After some piddling with my program, I had it count missing data. I had about 20,000 points missing out of the half-million or so that I’m using. In short, about 4% of my data points were invalid (1% to 7% range by subject). That is higher than I expected. I hope that with what I’ve learned about subject placement and lighting that number can be reduced in the future.
The biggest issue with the missing points was that they were spread about randomly so that all subjects had data missing on at least one “trial” and almost all trials had data missing on at least one subject. That distribution makes analysis kinda tough. So, I went about replacing missing values with something that hopefully made sense.

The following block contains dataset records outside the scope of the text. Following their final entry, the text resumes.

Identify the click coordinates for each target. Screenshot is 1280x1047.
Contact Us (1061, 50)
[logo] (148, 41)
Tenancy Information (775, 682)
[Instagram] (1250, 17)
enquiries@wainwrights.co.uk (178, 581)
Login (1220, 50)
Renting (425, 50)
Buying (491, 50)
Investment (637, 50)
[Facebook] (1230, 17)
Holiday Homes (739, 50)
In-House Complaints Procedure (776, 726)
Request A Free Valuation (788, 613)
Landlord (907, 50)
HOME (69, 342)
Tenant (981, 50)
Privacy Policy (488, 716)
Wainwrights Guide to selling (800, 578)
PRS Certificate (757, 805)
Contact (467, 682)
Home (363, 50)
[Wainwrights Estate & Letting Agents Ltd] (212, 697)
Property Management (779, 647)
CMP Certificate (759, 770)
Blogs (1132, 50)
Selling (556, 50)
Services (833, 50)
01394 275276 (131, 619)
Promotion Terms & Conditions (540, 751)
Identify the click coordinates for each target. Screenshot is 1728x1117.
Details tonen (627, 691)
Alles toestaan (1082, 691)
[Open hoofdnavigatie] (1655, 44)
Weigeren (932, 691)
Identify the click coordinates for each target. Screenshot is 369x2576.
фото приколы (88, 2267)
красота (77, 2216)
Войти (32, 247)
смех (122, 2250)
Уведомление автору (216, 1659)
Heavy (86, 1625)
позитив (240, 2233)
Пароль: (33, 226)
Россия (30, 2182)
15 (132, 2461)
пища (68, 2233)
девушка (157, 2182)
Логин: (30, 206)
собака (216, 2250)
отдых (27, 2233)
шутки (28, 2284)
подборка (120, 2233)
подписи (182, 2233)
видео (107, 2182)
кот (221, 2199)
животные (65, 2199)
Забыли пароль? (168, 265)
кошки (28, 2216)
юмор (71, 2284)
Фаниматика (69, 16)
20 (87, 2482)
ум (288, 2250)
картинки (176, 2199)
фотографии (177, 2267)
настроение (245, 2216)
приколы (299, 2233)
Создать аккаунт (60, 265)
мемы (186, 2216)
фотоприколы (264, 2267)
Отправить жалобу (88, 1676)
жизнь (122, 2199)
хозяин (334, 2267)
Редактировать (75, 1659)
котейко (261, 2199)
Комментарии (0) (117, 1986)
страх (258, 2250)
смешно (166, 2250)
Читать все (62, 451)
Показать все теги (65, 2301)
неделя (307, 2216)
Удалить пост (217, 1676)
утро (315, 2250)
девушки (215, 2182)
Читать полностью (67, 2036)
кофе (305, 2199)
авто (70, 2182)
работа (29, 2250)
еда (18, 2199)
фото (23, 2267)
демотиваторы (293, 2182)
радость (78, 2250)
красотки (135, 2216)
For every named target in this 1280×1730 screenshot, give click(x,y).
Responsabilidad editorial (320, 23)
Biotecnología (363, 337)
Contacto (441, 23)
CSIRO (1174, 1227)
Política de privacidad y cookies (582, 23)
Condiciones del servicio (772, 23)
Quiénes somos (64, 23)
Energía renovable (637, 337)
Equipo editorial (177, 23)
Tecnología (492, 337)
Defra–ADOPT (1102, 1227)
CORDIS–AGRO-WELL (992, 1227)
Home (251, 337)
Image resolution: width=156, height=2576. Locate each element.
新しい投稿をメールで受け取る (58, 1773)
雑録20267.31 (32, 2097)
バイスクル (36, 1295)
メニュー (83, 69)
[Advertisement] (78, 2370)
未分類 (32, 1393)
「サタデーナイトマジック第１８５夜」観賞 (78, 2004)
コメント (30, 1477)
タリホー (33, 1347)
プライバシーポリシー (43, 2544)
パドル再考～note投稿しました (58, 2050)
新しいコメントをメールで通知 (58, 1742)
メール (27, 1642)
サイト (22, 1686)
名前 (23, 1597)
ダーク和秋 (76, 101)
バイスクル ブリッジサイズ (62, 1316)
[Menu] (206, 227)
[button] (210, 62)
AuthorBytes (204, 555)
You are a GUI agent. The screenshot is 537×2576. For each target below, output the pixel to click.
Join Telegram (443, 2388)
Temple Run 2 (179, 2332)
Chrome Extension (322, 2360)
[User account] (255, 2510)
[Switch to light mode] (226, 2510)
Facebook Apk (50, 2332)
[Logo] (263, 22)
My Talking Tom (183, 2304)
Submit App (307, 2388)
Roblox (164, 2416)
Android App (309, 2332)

Subject by subject, if data were missing between two gaze points I simply filled in the missing values by linearly interpolating between the two points. If data were missing at the beginning or end of a recording, so that I did not have two data points between which to lerp, I had to do something different. I started with the first valid data point, then looked at the next valid data point and got the vector between the two. I continued finding these “direction change” vectors between consecutive pairs of points until I had exhausted all the data points for a subject. Then, I averaged all those vectors and called it “average change.” If data were missing at the beginning of a recording I advanced to the first valid data point and worked backwards filling in data points by adding the average change (point n-1 = pointN + average change). If data were missing at the end of a recording, I backed up to the last valid point and filled in by adding in the average change (point N = point N-1 + average change).
In the end, filling in all the 0.00 values with these estimates had no real effect on the analyses or graphs.